Consistency Matters: Defining Demonstration Data Quality Metrics in Robot Learning from Demonstration
Maram Sakr, H. F. Machiel Van der Loos, Dana Kulic, Elizabeth Croft
TL;DR
This work tackles the quality of demonstrations in robot Learning from Demonstration by formalizing a comprehensive set of consistency metrics that span Cartesian and joint-space motion. Using two user studies with PR2 and UR5, the authors show that demonstration consistency strongly predicts both task success and generalization, with high explained variance in regression models and significant improvements with practice. A practical pipeline is presented that clusters demonstrations into consistent vs inconsistent without requiring expert data or task-specific algorithm modifications, enabling pre-training data curation.

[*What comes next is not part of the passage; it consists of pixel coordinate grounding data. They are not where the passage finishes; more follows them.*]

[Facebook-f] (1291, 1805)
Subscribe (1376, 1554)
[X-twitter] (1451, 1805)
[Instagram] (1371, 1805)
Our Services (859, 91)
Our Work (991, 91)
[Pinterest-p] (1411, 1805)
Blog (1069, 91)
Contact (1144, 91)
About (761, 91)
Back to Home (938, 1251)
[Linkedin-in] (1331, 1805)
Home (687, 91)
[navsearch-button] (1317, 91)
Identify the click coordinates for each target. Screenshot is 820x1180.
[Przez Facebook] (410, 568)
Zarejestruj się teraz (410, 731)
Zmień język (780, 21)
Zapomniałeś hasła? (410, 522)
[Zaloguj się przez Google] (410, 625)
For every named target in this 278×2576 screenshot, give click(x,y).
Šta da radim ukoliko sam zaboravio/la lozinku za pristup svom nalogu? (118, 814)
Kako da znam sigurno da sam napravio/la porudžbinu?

The findings suggest that smoother, more consistent demonstrations enable more reliable learning and generalization, and point toward adaptive training and active-learning strategies to further optimize data quality in real-world LfD deployments.
Abstract
Learning from Demonstration (LfD) empowers robots to acquire new skills through human demonstrations, making it feasible for everyday users to teach robots. However, the success of learning and generalization heavily depends on the quality of these demonstrations. Consistency is often used to indicate quality in LfD, yet the factors that define this consistency remain underexplored. In this paper, we evaluate a comprehensive set of motion data characteristics to determine which consistency measures best predict learning performance. By ensuring demonstration consistency prior to training, we enhance models' predictive accuracy and generalization to novel scenarios. We validate our approach with two user studies involving participants with diverse levels of robotics expertise. In the first study (N = 24), users taught a PR2 robot to perform a button-pressing task in a constrained environment, while in the second study (N = 30), participants trained a UR5 robot on a pick-and-place task. Results show that demonstration consistency significantly impacts success rates in both learning and generalization, with 70% and 89% of task success rates in the two studies predicted using our consistency metrics. Moreover, our metrics estimate generalized performance success rates with 76% and 91% accuracy. These findings suggest that our proposed measures provide an intuitive, practical way to assess demonstration data quality before training, without requiring expert data or algorithm-specific modifications. Our approach offers a systematic way to evaluate demonstration quality, addressing a critical gap in LfD by formalizing consistency metrics that enhance the reliability of robot learning from human demonstrations.